Ajánlva adtátok fel?'

As you can see the two comment are not even nearly the same, but the query reports that
they are the same.

Suggested fix:
If you use the query like this:

select * from proba where SUBSTR(SOUNDEX(duma), 2) = SUBSTR('Ápr. 6.án elköltöztünk.
De a postán át lett irányíttatva az érkező posta ill. az új tulaj is szólna.
Nem hiszem, hogy a kerületben kavarodott volna el, postásunk nagyon megbízható.
Ajánlva adtátok fel?', 2)

The report will be the expected. The first character which the soundex algoritym reports,
is the sinner in this case.
[12 Apr 2007 14:45] Laszlo KAROLYI
sorry, the workaround query really looks like this:

select * from proba where SUBSTR(SOUNDEX(duma), 2) = SUBSTR(SOUNDEX('Ápr. 6.án
elköltöztünk.
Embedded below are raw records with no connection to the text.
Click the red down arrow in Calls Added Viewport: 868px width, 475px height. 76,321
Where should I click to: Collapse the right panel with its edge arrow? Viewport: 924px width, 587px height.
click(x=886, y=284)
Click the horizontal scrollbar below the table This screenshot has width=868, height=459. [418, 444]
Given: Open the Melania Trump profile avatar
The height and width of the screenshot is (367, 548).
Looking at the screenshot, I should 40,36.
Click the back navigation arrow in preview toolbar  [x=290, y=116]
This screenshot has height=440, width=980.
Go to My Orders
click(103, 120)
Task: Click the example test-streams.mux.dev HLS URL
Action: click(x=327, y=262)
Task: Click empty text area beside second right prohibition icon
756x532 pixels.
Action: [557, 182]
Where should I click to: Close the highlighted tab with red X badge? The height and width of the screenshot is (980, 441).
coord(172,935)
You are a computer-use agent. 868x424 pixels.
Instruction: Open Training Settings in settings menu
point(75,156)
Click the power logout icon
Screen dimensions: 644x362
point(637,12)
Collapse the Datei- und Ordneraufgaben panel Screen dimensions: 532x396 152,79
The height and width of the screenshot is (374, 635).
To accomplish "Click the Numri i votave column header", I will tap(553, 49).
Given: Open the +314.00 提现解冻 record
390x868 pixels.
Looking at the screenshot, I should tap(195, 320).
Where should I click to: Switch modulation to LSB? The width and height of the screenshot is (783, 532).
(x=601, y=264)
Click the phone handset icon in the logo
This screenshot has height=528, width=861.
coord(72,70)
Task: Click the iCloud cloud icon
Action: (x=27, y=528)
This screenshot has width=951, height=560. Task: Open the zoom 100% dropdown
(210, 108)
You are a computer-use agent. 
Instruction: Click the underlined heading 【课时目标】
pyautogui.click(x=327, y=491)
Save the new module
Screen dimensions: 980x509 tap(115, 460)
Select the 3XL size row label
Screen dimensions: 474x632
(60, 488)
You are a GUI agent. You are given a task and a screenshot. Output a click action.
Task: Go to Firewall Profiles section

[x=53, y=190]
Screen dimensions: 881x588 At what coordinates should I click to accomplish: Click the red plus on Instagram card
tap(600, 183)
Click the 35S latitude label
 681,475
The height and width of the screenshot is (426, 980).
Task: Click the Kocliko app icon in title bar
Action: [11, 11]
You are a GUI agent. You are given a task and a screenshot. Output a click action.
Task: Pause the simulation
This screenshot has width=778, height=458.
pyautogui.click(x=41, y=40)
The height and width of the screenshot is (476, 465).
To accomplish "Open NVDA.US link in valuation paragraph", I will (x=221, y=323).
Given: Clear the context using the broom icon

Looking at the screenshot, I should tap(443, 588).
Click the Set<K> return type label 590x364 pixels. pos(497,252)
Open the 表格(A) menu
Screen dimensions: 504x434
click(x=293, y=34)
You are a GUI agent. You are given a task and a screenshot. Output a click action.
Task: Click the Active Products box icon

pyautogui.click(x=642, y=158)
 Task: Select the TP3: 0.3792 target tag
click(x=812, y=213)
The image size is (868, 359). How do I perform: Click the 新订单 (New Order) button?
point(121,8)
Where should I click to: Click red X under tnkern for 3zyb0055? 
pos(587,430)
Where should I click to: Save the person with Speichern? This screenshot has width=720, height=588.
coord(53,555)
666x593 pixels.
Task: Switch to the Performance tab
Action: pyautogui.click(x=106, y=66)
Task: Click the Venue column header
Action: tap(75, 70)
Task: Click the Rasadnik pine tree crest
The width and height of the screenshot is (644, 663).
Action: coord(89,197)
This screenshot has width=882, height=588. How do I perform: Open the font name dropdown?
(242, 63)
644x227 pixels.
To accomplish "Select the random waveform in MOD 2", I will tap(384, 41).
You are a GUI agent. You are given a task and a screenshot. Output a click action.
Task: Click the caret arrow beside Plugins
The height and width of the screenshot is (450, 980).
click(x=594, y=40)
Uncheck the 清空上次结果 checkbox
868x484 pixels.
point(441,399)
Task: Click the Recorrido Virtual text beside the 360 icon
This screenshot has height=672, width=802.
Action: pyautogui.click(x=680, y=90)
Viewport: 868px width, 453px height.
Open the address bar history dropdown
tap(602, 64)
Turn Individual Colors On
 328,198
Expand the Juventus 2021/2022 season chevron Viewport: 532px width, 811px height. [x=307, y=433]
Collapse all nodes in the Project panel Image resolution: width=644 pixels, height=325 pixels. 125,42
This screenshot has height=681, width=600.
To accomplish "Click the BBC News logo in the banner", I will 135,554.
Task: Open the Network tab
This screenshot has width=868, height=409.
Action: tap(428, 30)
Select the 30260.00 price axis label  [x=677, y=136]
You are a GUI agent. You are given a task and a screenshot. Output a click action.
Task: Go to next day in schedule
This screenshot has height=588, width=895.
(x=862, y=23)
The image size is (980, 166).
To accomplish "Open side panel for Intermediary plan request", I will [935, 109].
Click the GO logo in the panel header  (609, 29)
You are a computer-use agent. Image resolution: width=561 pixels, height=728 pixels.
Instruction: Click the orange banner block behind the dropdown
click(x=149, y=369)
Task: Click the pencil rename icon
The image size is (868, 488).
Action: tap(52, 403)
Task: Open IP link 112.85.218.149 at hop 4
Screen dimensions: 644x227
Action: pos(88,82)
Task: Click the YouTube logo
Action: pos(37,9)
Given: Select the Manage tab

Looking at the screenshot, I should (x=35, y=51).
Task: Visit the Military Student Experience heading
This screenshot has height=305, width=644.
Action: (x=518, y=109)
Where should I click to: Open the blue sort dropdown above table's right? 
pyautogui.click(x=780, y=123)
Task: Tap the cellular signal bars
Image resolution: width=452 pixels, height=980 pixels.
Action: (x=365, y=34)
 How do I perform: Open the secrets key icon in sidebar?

De a postán át lett irányíttatva az érkező posta ill. az
új tulaj is szólna.
Nem hiszem, hogy a kerületben kavarodott volna el, postásunk nagyon
megbízható.
Ajánlva adtátok fel?'), 2)

i forgot the secons SOUNDEX.
[13 Apr 2007 13:34] Sveta Smirnova
Thank you for the report.

I can not repeat it with current sources.

Please try with current 5.0.37 version and if you can repeat provide output of statements
SHOW VARIABLES LIKE '%coll%'; and SHOW VARIABLES LIKE '%char%';
[17 Apr 2007 12:37] Laszlo KAROLYI
Hello Sveta,

I have compiled 5.0.37, and it seems like the problem is still not solved.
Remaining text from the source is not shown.